Las reglas están claras y arrancó el proceso. La reestructuración del Gobierno nacional ya inició con una primera fase de diagnóstico que desembocará, a mediano plazo, en decisiones ejecutivas de fusión, rediseño, supresión, entre otras posibilidades. La promesa es que no habrá despidos masivos ni se verán en medios internacionales las dolorosas imágenes de represión contra trabajadores, cesados y suspendidos, como en otros países que inician transformaciones similares. Queremos creer que será así y es lo que aspiramos.
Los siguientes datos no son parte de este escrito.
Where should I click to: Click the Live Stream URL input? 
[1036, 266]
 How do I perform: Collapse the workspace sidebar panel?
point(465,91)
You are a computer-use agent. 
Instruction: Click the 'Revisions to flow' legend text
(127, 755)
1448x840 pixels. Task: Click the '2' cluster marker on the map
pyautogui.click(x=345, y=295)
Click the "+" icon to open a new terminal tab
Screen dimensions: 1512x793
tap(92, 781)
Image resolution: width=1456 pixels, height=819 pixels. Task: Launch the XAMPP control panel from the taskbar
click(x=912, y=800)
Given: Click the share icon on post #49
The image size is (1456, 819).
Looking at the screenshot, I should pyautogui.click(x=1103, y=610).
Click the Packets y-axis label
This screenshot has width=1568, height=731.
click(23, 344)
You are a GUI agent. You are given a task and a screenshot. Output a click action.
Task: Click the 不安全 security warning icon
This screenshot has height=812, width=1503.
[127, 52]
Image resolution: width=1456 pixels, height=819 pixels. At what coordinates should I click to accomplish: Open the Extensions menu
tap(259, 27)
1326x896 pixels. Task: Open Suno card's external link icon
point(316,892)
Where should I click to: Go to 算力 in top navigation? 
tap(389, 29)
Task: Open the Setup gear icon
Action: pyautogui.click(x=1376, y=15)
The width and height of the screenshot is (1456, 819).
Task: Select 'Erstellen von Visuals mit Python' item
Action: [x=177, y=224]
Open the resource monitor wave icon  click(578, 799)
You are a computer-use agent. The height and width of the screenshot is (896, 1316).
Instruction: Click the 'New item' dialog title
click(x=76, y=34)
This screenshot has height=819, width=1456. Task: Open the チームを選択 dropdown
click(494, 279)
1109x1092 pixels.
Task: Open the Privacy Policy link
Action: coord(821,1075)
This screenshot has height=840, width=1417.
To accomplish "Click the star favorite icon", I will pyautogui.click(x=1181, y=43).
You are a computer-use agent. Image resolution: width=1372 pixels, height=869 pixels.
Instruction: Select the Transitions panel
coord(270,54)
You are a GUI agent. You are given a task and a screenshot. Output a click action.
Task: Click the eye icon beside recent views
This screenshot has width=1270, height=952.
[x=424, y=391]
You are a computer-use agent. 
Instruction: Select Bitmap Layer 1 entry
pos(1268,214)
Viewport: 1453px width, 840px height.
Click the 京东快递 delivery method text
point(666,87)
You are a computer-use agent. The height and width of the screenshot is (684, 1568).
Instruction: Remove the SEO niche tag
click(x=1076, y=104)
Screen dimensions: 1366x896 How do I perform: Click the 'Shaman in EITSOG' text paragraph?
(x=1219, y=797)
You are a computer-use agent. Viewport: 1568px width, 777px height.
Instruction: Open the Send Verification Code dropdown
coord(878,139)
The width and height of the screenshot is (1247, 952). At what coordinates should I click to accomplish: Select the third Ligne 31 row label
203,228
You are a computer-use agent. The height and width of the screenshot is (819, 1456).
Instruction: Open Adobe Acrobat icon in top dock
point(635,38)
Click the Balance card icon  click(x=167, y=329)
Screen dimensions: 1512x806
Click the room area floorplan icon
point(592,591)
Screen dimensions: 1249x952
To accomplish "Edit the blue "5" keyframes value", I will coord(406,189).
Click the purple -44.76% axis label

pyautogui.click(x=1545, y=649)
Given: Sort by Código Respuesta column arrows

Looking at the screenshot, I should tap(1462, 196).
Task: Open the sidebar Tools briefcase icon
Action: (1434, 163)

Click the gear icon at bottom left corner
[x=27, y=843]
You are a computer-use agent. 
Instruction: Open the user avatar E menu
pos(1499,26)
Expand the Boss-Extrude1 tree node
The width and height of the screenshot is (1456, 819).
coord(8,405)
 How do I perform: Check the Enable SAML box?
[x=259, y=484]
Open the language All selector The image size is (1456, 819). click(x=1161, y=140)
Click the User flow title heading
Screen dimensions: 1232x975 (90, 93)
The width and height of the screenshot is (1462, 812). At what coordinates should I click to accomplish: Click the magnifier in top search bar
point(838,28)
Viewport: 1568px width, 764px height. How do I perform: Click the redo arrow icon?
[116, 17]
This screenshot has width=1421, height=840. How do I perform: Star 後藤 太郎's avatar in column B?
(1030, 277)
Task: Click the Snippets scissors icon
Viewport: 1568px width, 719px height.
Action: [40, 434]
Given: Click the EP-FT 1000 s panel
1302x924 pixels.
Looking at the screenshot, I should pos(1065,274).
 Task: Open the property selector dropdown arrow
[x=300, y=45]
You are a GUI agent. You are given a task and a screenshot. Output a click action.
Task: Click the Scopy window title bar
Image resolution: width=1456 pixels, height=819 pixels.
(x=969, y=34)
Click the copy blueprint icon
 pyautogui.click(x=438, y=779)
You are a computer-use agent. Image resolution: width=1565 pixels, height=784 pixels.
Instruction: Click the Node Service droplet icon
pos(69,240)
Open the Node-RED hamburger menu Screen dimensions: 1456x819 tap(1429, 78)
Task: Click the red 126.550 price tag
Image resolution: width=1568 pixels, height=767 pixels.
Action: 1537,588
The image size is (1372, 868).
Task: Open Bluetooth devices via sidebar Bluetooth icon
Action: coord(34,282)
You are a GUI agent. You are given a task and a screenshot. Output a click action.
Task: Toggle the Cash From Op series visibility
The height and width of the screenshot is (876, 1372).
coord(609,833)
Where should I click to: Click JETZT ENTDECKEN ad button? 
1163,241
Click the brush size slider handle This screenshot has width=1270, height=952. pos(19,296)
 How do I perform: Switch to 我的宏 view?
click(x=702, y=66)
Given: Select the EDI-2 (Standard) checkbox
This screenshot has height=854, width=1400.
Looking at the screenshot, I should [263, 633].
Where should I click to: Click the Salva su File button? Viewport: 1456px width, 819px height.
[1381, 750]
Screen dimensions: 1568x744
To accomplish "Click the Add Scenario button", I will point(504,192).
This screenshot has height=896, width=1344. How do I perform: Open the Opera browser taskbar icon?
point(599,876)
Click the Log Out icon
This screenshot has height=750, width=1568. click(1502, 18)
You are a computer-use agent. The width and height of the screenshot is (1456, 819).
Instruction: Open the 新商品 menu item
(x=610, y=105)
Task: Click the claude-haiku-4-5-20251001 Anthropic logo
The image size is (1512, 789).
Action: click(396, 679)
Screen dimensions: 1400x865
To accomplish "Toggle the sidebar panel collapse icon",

Sin embargo, emprender esta acción, sin duda, es una necesidad urgente.
Señalar las razones del porqué llegamos a una situación que obliga a repensar la estructura gubernamental o caer en la árida discusión de si es o no una imposición foránea no tiene sentido. Lo que es ineludible es llevar a cabo esa reingeniería dada la realidad que se registra.
En primer lugar, existe una proliferación institucional. Es decir, una multiplicación de entes que surgieron por coyunturas específicas, pero que ante la situación que vivimos hoy es obvio que deben revisarse. Por tal razón, el diagnóstico debe centrarse, repito, no en las causas sino en la propia situación actual.
Por ejemplo, la evidente proliferación de organismos. Esto ocasiona, además de la nefasta duplicación de funciones, una peligrosa atomización de la estructura gubernamental. Muchos entes haciendo lo mismo debilitan la gestión pública y hace al Estado venezolano más vulnerable ante las amenazas foráneas.
La fragmentación de la gestión pública también origina otro efecto desafortunado. Al mismo tiempo que debilita el sistema, provoca una peligrosa precarización en dos niveles o ámbitos: la precarización de los servicios que prestan dichas instituciones a sus públicos o usuarios y, en consecuencia, la precarización de los trabajadores que deben buscar varios empleos, porque su campo laboral o de desempeño profesional se ha atomizado.
Por tal razón, es urgente que se emprenda esa reestructuración del gobierno y sus instituciones, respetando en todo momento a los trabajadores y demás involucrados. Solo así, se vencerá la atomización que nos debilita, la fragmentación de la gestión pública y, sobre todo, la precarización de los servicios prestados y de quienes laboran día a día con convicción y entrega por defender el país desde cada lugar de la administración pública.